145:17:02 Young: Houston, here’s about a foot-and-a-half across secondary (crater)...(correcting himself) looks like a primary (crater)- that cut into the upper rim of this 10- or 20-meter - yeah - this 20-meter secondary. How about sampling out of the wall of that one?

593 b
A frame from the panoramic sequence taken at station 6 located at the base of Stone Mountain
on the Cayley Plain. John Young, looking toward Stone Mountain (left background), is giving Mission Control a reading of his oxygen supply and joking about orange juice.

“On the inside of our suits, we had a drink bag velcroed to our liquid-cooled garment to give us
something to drink on the surface,” recalled Duke. “In orbit, these leaky bags had caused a problem so that’s what John is kidding about” (Constantine, p. 104).

146:11:10 Duke: We only got 20 minutes here. I’ll start the pan.
146:11:15 Young: Okay. (Pause)
146:11:20 England (Mission Control): And, John, we’ll need an EMU (Extravehicular Mobil Unit) check.
146:11:26 Young: Okay. I’m reading 3.85 (pause) and no flags. (Pause)
146:11:43 Young: Every time I read my oxygen gauge, (laughing) I get an earful of orange juice.
146:11:48 Duke: Yeah, mine, too.

593 c
Young is using the scoop to collect a sample of white soil near the Lunar Rover. The tongs in the foreground provide scale in the picture. Stone Mountain is in the background.

“Sampling by scoop was the main way we obtained the large numbers of small samples that provide good statistical information about the composition of the surface,” noted Apollo 17 astronaut HarrisonSchmitt (NASA SP-350, p. 275).

146:17:17 Young: What’s that right over there, Charlie?
146:17:18 Duke: It’s a really a unique white-looking something-or-other.
146:17:23 Young: Yeah. Let’s see what that is. (Pause)
146:17:32 Duke: I think it’s soil. (Pause)
146:17:40 Young: Well, you want to get some of it? It’s unusual soil, if it is.
146:17:45 Duke: It might have been just a little...Yeah, it looks like a little teeny impact, doesn’t it? (Pause) Hey, let’s get a quick one and then go on up here and get some of these blocks on the upper rim.
146:18:02 Young: Okay. [...]
146:18:12 Duke: Run around and get a locator. (Pause)
146:18:18 Duke: Boy, this one-sixth gravity is so neat!

593 d
The scoop and the tongs stuck into the ground nicely frame a boulder to provide a scale and a shadow in the picture. A fragment that Young broke off the boulder is lying on the surface beyond the boulder at center.

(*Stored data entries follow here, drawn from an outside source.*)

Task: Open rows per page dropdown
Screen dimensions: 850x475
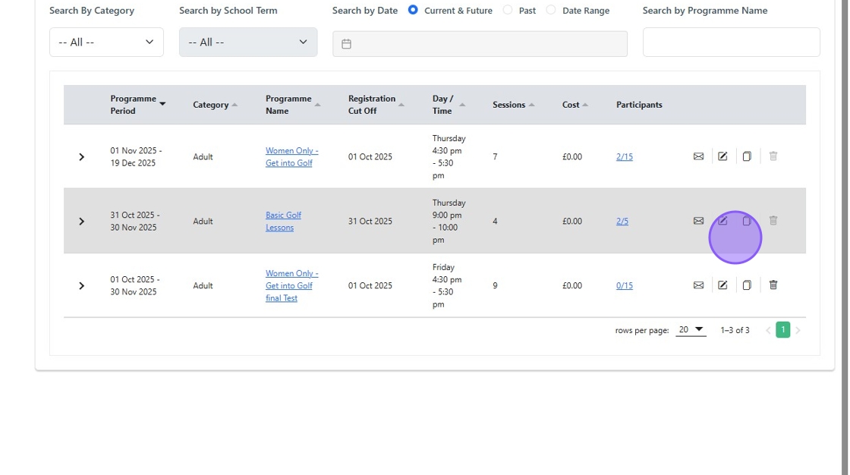Action: point(691,329)
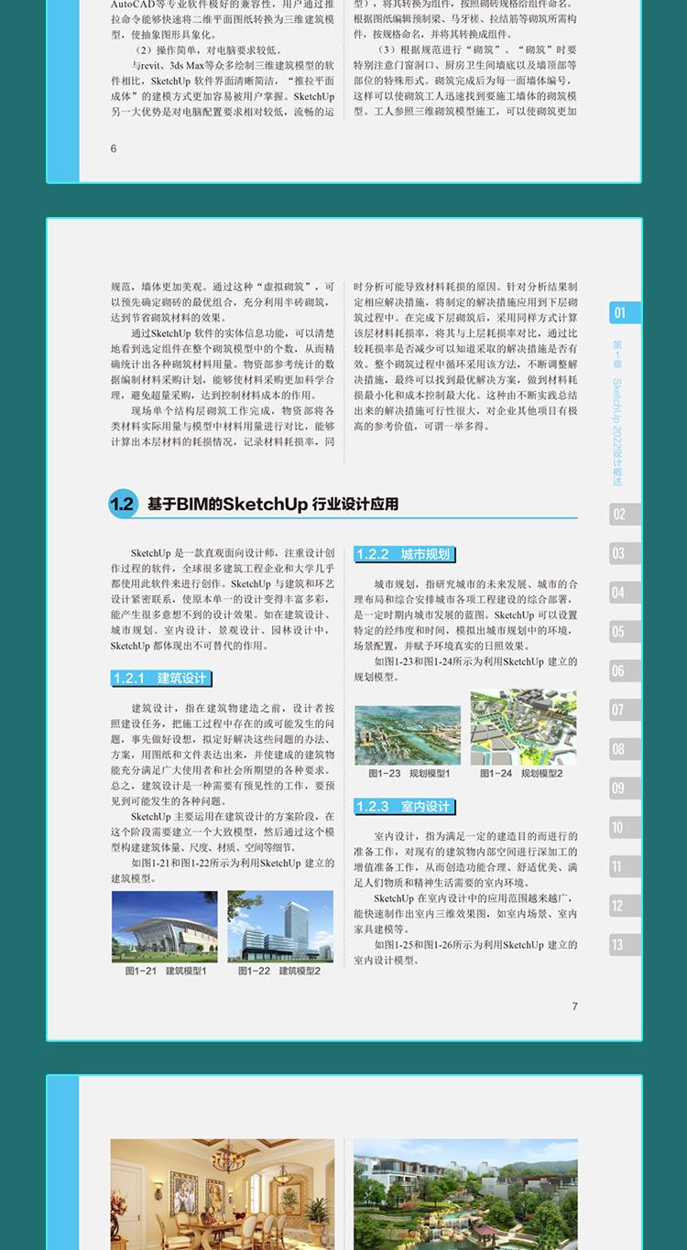This screenshot has width=687, height=1250.
Task: Click the 1.2.1 建筑设计 heading
Action: (160, 679)
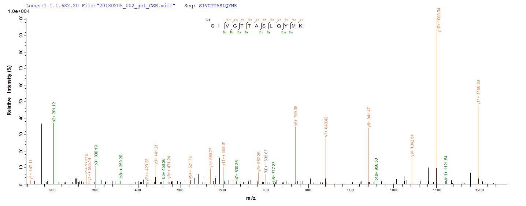Click the Seq: SIVGTTASLQYMK header text
This screenshot has width=526, height=206.
[x=212, y=6]
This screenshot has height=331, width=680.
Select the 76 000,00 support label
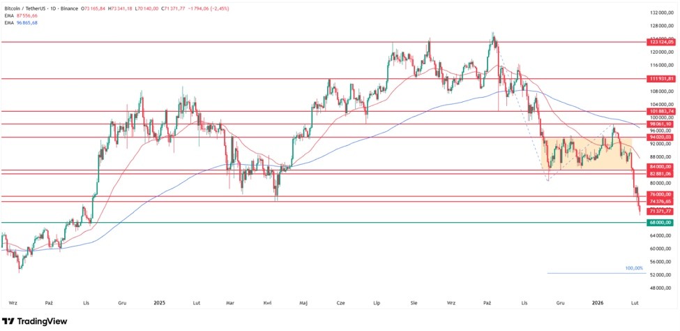coord(659,194)
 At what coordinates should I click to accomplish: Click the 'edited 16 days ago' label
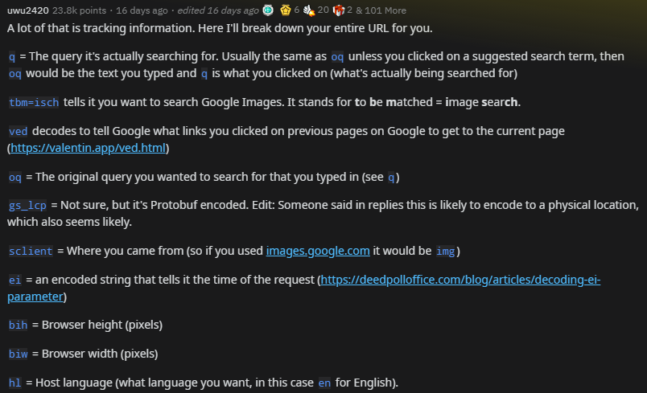click(x=218, y=10)
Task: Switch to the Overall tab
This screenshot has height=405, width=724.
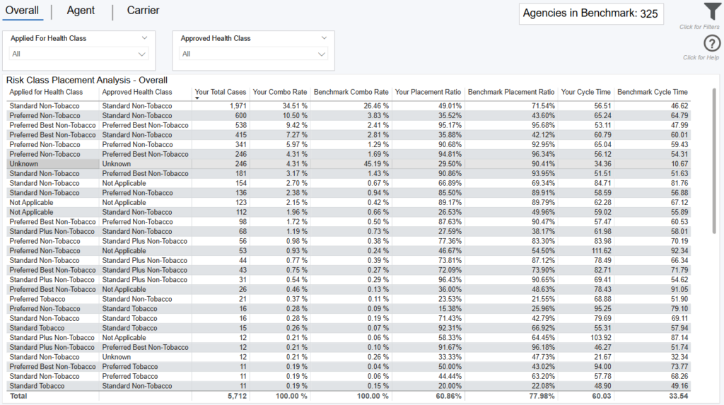Action: 22,11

146:22:19 Duke: Hey, that’s a great rock! Look at that!! (Standing) I’m sorry we didn’t get it
documented before, Tony, but that is a good sample. It’s a...I think it’s a crystalline rock. Just a minute...
146:22:32 England (Mission Control): Okay, let’s go ahead and document it now. ...
146:22:33 Duke: ...let me look at it.
146:22:34 England: ...We’ll get the location of the one that’s still in place (meaning the boulder). It didn’t look like it moved.
146:22:40 Young: No, he didn’t move anything there. I’m gonna do an up-Sun (photograph) on this documentation.